Dealing with NaNs#
Having a model yielding NaNs or Infs is quite common if some of the tiny components in your model are not set properly. NaNs are hard to deal with because sometimes it is caused by a bug or error in the code, sometimes it’s because of the numerical stability of your computational environment (library versions, etc.), and even, sometimes it relates to your algorithm. Here we try to outline common issues which cause the model to yield NaNs, as well as provide nails and hammers to diagnose it.
Check Superparameters and Weight Initialization#
Most frequently, the cause would be that some of the hyperparameters, especially learning rates, are set incorrectly. A high learning rate can blow up your whole model into NaN outputs even within one epoch of training. So the first and easiest solution is try to lower it. Keep halving your learning rate until you start to get reasonable output values.
Other hyperparameters may also play a role. For example, are your training algorithms involve regularization terms? If so, are their corresponding penalties set reasonably? Search a wider hyperparameter space with a few (one or two) training epochs each to see if the NaNs could disappear.
Some models can be very sensitive to the initialization of weight vectors. If those weights are not initialized in a proper range, then it is not surprising that the model ends up with yielding NaNs.
Run in NanGuardMode, DebugMode, or MonitorMode#
If adjusting hyperparameters doesn’t work for you, you can still get help from
PyTensor’s NanGuardMode. Change the mode of your pytensor function to NanGuardMode
and run them again. The NanGuardMode will monitor all input/output variables in
each node, and raises an error if NaNs are detected. For how to use the
NanGuardMode, please refer to nanguardmode. Using optimizer_including=alloc_empty_to_zeros
with NanGuardMode could be helpful to detect NaN, for more information please refer
to NaN Introduced by AllocEmpty.
DebugMode can also help. Run your code in DebugMode with flag
mode=DebugMode,DebugMode__check_py=False. This will give you clue about which
op is causing this problem, and then you can inspect that op in more detail. For
details of using DebugMode, please refer to debugmode.

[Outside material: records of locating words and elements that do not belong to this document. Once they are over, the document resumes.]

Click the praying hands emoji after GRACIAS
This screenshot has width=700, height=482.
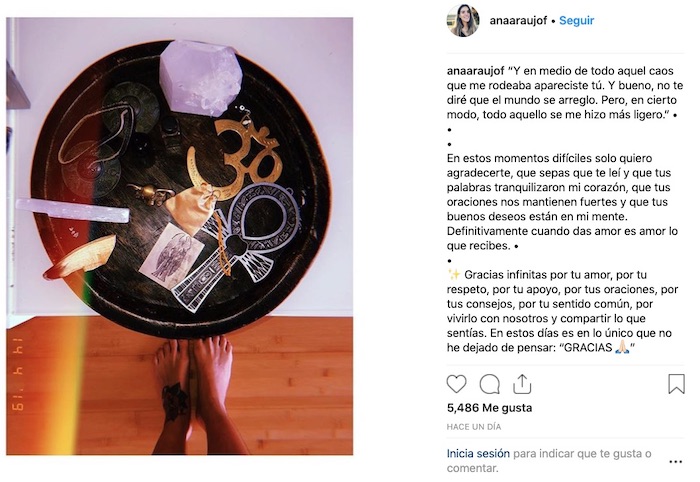pos(622,348)
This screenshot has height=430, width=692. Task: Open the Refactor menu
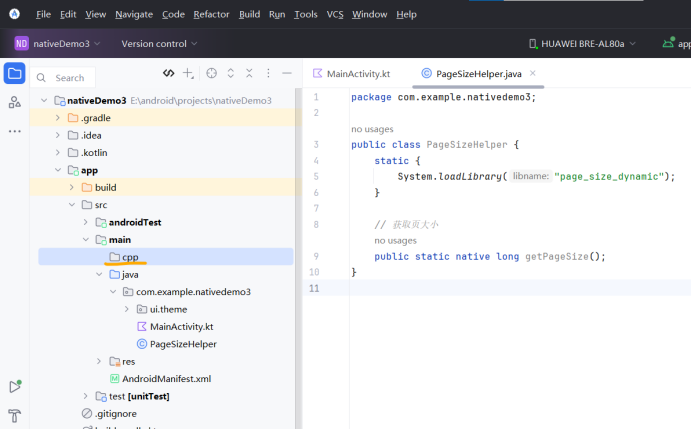[211, 15]
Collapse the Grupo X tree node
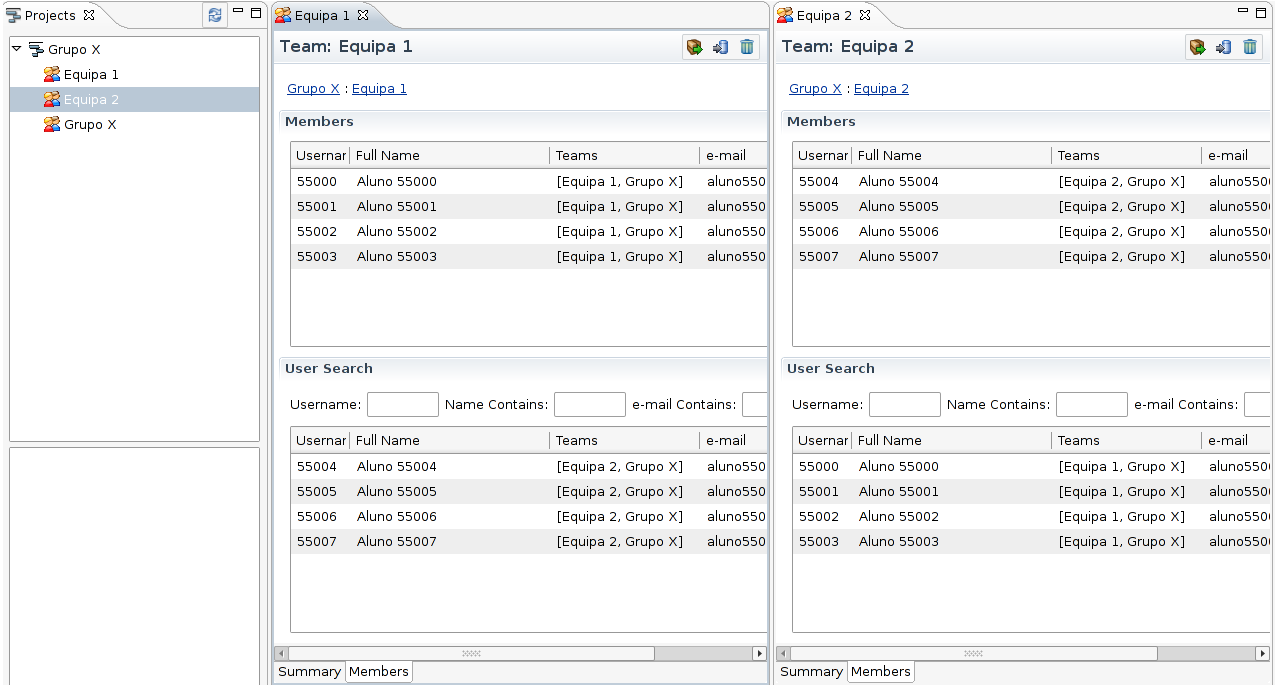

PyTensor’s MonitorMode provides another helping hand. It can be used to step through the execution of a function. You can inspect the inputs and outputs of each node being executed when the function is called. For how to use that, please check “How do I step through a compiled function?”.
Numerical Stability#
After you have located the op which causes the problem, it may turn out that the NaNs yielded by that op are related to numerical issues. For example, \(1 / log(p(x) + 1)\) may result in NaNs for those nodes who have learned to yield a low probability p(x) for some input x.
CUDA Specific Option#
The PyTensor flag nvcc.fastmath=True can generate NaN. Don’t set
this flag while debugging NaN.
NaN Introduced by AllocEmpty#
AllocEmpty is used by many operation such as scan to allocate some memory
without properly clearing it. The reason for that is that the allocated memory
will subsequently be overwritten. However, this can sometimes introduce NaN
depending on the operation and what was previously stored in the memory it is
working on. For instance, trying to zero out memory using a multiplication
before applying an operation could cause NaN if NaN is already present in the
memory, since 0 * NaN => NaN.
Using optimizer_including=alloc_empty_to_zeros replaces AllocEmpty by
Alloc{0}, which is helpful to diagnose where NaNs come from. Please note that
when running in NanGuardMode, this rewrite is not included by
default. Therefore, it might be helpful to use them both together.